混沌が全てを支配して、秩序を無に帰し、跡に残った物は小さな欠片だけ。 世界崩壊
それは一瞬の出来事だった。
結界を張り終えて勝利を確信した魔導師会は、同時に敗北を悟る事になる。
後悔する暇も無く、膨大な魔力と共に放出された混沌の波動は、結界を押し破り、星を呑み込んだ。
星は虹色に揺らめく奇怪な空間に覆われる。
そこは魔法の世界。
あらゆる物理法則が失われた、混沌の世界。
先ず、魔力によって形作られていた物が全て失われた。
魔法道具の一切が役に立たず、人間だけで無く、妖獣や自然の精霊も失われる。
純粋な物質存在は辛うじて残っていたが、天も地も失われた中で、力無く漂うだけだった。

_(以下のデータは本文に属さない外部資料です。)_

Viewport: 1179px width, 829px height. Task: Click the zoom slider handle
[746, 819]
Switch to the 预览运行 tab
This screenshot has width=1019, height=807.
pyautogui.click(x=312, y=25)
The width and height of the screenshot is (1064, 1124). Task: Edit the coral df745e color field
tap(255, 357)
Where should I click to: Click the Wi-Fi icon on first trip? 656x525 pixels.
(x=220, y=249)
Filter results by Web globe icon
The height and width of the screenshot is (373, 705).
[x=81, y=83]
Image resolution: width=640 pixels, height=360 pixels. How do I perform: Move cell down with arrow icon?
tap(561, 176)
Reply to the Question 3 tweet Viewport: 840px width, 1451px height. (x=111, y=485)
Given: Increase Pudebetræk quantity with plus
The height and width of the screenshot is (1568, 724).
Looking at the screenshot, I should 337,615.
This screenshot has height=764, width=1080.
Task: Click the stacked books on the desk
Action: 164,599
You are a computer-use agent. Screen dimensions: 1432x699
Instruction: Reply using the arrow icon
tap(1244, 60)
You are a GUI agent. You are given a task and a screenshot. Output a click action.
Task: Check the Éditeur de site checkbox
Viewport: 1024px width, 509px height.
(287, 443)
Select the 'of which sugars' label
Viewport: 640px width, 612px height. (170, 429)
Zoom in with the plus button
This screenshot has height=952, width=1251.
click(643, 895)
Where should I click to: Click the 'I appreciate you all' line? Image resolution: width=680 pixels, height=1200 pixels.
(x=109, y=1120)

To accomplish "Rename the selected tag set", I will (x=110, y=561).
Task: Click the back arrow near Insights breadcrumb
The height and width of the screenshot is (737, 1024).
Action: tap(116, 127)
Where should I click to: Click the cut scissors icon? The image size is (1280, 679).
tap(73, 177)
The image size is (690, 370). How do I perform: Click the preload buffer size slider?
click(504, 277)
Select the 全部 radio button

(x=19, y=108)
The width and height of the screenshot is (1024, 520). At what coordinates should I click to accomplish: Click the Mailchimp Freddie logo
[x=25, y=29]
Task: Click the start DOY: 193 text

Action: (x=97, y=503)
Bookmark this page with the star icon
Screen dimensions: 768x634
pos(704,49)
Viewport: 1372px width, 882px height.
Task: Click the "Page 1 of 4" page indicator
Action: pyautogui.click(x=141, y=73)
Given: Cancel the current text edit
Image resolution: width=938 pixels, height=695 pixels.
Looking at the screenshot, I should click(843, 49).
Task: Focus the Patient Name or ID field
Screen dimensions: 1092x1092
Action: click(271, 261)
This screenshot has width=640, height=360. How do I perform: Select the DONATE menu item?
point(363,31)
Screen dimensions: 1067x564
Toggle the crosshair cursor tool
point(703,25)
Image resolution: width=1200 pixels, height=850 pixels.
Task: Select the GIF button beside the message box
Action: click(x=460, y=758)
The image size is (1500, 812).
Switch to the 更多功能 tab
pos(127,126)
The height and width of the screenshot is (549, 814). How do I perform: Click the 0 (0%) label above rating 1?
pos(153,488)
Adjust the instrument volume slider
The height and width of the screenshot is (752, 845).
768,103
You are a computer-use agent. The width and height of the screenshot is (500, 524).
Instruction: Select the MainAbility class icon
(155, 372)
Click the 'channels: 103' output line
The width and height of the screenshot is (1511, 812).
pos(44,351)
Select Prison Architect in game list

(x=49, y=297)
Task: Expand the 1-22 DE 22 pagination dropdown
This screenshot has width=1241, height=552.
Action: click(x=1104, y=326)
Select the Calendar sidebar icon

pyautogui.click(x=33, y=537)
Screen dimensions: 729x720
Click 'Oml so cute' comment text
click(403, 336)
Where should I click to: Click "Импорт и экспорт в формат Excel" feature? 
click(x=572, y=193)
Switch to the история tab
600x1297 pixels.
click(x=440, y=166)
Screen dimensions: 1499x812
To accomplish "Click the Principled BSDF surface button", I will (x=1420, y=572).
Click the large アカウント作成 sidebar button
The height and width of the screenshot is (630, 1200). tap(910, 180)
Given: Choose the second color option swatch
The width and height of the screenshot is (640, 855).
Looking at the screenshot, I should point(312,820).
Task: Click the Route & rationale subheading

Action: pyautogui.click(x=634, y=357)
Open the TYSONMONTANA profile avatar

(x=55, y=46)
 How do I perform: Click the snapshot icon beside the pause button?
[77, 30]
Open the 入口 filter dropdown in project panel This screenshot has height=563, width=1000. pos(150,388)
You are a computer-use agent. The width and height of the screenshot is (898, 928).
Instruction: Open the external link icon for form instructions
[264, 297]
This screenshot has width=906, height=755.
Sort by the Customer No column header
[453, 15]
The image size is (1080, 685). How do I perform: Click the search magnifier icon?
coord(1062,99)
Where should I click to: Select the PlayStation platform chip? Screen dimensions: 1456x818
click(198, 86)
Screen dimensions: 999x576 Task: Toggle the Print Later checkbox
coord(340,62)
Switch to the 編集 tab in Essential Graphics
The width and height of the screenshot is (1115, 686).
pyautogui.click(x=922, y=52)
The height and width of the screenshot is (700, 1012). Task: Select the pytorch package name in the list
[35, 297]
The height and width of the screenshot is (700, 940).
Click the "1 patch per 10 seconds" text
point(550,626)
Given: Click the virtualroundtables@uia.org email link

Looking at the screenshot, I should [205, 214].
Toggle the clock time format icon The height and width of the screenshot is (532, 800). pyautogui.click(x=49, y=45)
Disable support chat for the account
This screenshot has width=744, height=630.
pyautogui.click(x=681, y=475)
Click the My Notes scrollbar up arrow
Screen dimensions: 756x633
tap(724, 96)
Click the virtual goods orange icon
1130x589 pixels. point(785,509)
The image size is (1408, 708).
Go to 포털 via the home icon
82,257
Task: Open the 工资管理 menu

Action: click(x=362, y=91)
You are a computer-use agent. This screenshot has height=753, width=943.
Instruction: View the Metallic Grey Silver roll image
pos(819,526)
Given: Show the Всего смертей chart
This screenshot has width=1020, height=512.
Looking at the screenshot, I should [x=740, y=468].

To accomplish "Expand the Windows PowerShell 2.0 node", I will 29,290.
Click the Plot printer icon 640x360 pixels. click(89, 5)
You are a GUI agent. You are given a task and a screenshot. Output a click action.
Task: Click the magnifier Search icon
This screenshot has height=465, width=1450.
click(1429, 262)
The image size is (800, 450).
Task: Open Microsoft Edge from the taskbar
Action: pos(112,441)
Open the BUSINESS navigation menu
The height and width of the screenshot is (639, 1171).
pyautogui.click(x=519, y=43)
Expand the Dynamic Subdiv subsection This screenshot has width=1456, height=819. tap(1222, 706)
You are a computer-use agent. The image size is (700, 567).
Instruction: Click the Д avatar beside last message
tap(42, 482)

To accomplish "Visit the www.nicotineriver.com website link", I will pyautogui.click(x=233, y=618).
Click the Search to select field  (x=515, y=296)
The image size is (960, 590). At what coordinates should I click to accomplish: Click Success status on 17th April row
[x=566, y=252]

侯爵級上位の力を持つレノックでも、自分の身を守るだけで精一杯。
レノックは人間の姿を捨て、釣鐘型の箱舟形態になっていた。
彼は混沌の海でも自由に活動する為に、幾つもの箱舟形態を持つ。
(終わった……。
世界の終わりが、こんなにも呆気無い物だったとは思いもしなかった。
ルヴィエラの能力は公爵級でも上位、もしかしたら伝説の皇帝級に匹敵するかも知れない。
あのアラ・マハイムレアッカでさえ、ここまでの事は出来なかった。
ルヴィエラと魔城の力か……)
彼の心は虚無に囚われていた。
しかし、深い悲しみの中でも、絶望する事は無い。
何故なら、彼は愛を持たない悪魔だから。
己の悲しみを音にして、寂しく奏でるのみ。
(ササンカ君、済まない。
そして皆も……。
僕は誰一人守れなかった)
混沌の海で演奏を続けるレノックの目の前に、ワーロックが現れた。
混沌の嵐の中でも、彼は生きていた。